Saved data entries:
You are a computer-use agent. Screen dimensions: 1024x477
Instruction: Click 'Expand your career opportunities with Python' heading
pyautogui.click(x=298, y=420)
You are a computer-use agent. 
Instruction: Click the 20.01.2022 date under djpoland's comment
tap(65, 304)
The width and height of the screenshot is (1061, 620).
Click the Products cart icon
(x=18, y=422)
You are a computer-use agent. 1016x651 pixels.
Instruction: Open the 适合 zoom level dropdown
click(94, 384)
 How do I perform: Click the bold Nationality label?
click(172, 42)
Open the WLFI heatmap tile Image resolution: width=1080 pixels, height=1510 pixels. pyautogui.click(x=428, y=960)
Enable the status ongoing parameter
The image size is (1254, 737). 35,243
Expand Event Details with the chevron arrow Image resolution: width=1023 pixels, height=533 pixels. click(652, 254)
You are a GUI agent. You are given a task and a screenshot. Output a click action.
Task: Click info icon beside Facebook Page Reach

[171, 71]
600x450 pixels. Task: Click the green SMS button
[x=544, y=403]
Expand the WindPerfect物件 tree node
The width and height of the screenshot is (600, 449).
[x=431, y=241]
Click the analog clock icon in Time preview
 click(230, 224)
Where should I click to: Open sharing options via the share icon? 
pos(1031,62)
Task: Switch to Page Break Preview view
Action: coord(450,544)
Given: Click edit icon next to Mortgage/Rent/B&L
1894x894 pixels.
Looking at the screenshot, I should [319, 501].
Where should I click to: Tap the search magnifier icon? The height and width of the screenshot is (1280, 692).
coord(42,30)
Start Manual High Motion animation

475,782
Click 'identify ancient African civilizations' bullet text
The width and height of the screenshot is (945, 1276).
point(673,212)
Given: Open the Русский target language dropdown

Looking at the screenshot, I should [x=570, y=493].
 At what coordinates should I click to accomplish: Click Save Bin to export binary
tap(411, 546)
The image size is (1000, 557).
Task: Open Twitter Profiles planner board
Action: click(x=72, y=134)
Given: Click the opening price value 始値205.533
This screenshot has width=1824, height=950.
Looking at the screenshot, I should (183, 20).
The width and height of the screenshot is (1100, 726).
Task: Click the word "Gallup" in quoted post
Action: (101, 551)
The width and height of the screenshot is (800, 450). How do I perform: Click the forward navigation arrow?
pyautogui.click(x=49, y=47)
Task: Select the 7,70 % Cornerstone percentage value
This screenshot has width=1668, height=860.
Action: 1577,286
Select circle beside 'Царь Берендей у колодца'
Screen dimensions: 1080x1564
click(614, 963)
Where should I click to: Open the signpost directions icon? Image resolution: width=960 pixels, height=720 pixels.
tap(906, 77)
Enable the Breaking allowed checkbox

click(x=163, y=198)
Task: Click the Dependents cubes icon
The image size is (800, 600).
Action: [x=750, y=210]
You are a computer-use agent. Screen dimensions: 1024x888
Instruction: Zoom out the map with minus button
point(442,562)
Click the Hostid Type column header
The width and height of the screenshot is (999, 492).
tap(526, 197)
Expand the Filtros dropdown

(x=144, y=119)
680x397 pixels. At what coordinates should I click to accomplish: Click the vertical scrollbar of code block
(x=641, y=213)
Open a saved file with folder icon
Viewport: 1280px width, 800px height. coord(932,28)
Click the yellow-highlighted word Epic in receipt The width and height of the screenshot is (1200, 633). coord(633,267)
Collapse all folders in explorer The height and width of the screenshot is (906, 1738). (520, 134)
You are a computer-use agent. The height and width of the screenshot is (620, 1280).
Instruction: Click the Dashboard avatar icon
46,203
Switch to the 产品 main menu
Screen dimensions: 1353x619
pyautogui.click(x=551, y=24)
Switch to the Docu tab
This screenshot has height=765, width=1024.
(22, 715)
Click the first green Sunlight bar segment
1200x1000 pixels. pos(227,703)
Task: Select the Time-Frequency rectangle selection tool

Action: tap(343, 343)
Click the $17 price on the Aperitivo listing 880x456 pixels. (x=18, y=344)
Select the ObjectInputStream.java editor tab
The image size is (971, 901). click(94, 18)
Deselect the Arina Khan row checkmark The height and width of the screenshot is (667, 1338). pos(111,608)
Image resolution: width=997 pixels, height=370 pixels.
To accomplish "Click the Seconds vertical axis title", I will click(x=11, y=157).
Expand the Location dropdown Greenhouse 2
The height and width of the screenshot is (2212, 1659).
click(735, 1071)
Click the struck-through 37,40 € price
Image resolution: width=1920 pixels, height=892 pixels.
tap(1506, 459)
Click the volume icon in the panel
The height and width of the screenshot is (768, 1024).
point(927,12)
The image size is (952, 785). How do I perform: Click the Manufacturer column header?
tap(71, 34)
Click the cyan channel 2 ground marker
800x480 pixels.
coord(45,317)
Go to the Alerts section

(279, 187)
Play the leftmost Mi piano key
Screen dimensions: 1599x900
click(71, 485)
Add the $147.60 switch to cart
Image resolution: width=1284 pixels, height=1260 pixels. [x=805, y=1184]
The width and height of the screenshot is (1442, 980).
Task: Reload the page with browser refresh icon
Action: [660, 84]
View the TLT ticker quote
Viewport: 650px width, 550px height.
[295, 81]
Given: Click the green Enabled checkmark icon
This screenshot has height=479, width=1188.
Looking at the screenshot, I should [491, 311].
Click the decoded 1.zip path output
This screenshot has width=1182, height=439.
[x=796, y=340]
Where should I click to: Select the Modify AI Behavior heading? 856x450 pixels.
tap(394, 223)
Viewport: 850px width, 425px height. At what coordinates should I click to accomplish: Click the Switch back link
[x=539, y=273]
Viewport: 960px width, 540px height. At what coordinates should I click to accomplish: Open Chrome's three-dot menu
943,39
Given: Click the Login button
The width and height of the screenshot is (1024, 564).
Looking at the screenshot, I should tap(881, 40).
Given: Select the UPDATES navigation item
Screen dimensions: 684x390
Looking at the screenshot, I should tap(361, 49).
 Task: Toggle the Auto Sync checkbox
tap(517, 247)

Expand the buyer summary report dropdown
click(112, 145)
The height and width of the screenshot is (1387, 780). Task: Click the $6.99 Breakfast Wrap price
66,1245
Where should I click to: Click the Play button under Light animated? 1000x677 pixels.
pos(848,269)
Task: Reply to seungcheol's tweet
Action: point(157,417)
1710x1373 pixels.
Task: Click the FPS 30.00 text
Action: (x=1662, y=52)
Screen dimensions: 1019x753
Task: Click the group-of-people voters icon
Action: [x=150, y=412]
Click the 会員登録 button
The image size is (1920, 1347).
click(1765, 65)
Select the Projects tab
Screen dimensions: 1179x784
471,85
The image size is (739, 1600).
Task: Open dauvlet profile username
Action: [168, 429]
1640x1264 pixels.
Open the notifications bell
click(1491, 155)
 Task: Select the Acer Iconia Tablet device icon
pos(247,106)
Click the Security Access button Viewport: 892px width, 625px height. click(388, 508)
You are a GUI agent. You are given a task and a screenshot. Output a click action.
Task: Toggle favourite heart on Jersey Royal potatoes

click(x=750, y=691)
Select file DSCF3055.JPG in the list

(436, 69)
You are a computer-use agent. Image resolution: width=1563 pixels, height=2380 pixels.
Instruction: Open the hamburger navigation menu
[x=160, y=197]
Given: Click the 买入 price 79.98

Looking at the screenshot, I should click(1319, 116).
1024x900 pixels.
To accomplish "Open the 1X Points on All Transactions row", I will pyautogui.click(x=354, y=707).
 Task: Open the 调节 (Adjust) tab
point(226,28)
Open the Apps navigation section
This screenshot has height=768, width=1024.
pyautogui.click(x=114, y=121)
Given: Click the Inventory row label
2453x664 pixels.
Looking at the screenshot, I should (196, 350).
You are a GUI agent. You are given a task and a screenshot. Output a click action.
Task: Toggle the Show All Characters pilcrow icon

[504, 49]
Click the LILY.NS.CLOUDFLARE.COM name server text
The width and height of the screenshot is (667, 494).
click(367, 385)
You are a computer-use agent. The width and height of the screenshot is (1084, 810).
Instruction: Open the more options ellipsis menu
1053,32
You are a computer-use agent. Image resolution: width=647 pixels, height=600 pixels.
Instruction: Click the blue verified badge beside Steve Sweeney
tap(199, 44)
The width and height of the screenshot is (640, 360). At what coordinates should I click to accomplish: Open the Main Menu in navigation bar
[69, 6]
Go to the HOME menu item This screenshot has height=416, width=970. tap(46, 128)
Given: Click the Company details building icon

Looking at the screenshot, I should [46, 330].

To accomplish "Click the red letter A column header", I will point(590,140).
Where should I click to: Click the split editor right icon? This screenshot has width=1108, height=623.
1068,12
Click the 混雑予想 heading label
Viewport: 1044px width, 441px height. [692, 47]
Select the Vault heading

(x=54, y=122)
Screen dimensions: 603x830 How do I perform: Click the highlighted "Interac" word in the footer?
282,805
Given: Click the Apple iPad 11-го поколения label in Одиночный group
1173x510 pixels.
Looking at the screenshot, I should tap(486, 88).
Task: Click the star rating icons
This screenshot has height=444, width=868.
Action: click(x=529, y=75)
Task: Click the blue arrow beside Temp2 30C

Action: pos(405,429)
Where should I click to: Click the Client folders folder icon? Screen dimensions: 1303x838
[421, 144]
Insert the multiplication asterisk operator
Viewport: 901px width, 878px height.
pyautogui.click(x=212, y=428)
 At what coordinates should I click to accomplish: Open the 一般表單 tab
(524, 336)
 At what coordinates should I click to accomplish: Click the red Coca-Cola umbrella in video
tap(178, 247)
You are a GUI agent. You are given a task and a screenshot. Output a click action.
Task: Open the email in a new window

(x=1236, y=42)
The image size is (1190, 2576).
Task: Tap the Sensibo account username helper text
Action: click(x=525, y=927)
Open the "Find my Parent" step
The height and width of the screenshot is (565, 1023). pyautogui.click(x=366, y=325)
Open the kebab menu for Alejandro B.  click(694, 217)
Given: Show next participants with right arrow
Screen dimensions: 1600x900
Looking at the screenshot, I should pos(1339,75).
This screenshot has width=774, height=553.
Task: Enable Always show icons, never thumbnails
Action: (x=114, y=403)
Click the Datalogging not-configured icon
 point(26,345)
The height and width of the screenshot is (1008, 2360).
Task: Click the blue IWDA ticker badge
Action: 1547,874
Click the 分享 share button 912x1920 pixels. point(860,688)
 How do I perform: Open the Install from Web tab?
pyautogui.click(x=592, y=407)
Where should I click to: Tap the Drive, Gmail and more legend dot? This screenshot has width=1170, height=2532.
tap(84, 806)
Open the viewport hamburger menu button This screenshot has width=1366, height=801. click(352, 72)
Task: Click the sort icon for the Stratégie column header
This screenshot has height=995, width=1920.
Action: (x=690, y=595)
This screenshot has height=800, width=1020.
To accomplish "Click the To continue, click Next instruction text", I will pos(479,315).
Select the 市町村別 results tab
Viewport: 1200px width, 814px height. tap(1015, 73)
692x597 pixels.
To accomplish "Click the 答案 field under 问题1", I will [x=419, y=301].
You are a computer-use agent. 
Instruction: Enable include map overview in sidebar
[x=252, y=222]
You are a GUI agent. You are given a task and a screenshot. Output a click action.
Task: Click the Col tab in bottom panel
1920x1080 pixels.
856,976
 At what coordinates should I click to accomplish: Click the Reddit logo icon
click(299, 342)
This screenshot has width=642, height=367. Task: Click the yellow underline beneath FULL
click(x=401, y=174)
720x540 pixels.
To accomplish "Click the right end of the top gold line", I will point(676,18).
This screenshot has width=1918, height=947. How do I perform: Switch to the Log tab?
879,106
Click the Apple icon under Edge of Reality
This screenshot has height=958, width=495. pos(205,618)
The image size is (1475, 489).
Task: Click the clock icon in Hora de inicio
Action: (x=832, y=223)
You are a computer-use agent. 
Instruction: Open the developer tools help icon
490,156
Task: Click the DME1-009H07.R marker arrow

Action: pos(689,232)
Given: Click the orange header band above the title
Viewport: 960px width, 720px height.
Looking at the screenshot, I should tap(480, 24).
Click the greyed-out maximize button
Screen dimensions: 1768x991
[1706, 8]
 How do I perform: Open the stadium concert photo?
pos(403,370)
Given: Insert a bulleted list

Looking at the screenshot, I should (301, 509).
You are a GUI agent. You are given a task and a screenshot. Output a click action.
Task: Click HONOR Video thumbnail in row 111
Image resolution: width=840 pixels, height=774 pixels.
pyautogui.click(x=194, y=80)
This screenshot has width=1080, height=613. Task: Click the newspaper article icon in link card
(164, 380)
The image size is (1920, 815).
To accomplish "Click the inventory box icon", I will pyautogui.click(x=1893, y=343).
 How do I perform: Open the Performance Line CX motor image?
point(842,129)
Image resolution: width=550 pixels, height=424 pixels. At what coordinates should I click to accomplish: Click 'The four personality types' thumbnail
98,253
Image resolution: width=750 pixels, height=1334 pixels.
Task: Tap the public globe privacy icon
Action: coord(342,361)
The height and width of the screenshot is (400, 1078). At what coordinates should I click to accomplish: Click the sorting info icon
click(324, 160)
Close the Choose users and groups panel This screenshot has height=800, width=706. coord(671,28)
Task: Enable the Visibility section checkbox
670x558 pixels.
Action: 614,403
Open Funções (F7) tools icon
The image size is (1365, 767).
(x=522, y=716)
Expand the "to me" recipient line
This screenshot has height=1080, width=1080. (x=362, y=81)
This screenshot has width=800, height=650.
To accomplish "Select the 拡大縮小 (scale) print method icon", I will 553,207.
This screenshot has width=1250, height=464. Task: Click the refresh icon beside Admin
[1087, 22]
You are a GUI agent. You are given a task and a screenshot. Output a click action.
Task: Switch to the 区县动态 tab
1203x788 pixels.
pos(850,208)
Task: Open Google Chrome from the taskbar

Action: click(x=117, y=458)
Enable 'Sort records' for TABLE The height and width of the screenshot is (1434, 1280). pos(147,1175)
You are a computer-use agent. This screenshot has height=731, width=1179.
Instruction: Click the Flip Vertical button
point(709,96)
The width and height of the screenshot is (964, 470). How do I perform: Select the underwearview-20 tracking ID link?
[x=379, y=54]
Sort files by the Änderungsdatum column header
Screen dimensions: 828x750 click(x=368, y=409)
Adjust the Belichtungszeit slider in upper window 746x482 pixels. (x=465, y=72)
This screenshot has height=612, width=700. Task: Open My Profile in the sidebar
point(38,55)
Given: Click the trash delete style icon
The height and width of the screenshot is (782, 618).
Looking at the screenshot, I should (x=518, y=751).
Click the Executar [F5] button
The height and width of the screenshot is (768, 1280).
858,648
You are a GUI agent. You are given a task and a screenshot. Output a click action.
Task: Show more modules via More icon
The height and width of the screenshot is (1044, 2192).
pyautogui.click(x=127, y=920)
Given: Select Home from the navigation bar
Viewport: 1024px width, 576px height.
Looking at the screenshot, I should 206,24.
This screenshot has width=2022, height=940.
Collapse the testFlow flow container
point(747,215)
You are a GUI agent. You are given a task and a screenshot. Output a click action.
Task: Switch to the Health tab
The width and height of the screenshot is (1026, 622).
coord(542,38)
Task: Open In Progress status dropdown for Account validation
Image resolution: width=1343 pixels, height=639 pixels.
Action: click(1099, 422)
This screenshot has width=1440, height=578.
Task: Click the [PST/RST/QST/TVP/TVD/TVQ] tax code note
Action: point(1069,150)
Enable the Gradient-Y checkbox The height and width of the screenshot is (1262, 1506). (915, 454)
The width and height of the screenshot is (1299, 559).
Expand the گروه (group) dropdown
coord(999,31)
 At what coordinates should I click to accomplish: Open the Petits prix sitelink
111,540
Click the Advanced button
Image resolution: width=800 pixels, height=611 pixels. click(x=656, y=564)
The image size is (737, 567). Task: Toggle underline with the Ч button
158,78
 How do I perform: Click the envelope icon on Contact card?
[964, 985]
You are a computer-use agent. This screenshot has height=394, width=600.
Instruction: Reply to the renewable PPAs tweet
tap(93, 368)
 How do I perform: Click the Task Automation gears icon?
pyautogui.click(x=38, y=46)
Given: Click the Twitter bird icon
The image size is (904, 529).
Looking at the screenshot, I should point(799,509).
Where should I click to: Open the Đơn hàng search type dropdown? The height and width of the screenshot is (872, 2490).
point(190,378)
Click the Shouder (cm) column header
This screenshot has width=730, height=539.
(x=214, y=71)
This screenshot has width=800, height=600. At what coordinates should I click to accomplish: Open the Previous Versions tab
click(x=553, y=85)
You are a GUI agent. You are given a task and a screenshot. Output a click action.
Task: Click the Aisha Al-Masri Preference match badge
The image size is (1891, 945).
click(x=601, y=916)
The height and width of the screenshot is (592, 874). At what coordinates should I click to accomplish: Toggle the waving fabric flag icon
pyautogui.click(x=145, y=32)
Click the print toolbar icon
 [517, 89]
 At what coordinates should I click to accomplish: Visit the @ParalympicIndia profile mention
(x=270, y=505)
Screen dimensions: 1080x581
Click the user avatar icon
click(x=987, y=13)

- What is being asked
All lines above that hold the string "item" should be copied.

- Your solution
Given: Select the UPDATES navigation item
Go to the HOME menu item This screenshot has height=416, width=970. tap(46, 128)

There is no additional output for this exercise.